**Extrait:**

»»

Pour une fois, commençons par le bonus. Celui qui figure sur le Blu-ray de The Lady in Red (1979, Du rouge pour un truand) que Carlotta, poursuivant sa réévaluation de Lewis Teague — après Cujo et Alligator —, sort pour la première fois en Blu-ray.

Le cinéaste y raconte l’émulation qui régnait au sein des productions Roger Corman, où il fit ses débuts et où se côtoyaient tant de cinéphiles appelés à devenir les plus prestigieux représentants du Nouvel Hollywood : Martin Scorsese, Monte Hellman, Peter Bogdanovich, Joe Dante, Peter Fonda, Dennis Hopper, Jack Nicholson, etc. Teague arrive dans ces studios où l’on apprend avant tout la débrouillardise et l’économie de moyens à l’époque où il est au coude à coude, dans la salle de montage, avec Joe Dante et Allan Arkush. Il raconte qu’il a dans la tête les films de la Nouvelle Vague française et leur caméra portée sur l’épaule alors qu’il travaille comme assistant réal sur le Death Race 2000 (La course à la mort de l’an 2000) de Paul Bartel ou comme monteur sur le Cockfighter de Monte Hellman. Deux autres sorties Blu-rays Carlotta dont on ne peut bien sûr se passer.
L’interview de Lewis Teague est à l’image de son cinéma : décontractée, sans m’as-tu-vu, de la part de quelqu’un qui montre le plaisir qu’il a eu à travailler avec des gens dont il se sentait proche. En phase, quoi.

««

**Liste des tâches:**
A – Citez le passage de l'extrait compris entre « L’interview de Lewis » et « En phase, quoi. », ces deux bornes incluses.
B – D'après l'extrait, sur quel film de Monte Hellman Lewis Teague a-t-il travaillé comme monteur ?
Appuyez-vous uniquement sur l'extrait pour répondre.

**Matériel fourni:**
»»

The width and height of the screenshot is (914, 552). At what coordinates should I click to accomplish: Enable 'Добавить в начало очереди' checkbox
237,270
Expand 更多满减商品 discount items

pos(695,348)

««

**Réponses par tâche:**
A –
L’interview de Lewis Teague est à l’image de son cinéma : décontractée, sans m’as-tu-vu, de la part de quelqu’un qui montre le plaisir qu’il a eu à travailler avec des gens dont il se sentait proche. En phase, quoi.

B – Cockfighter.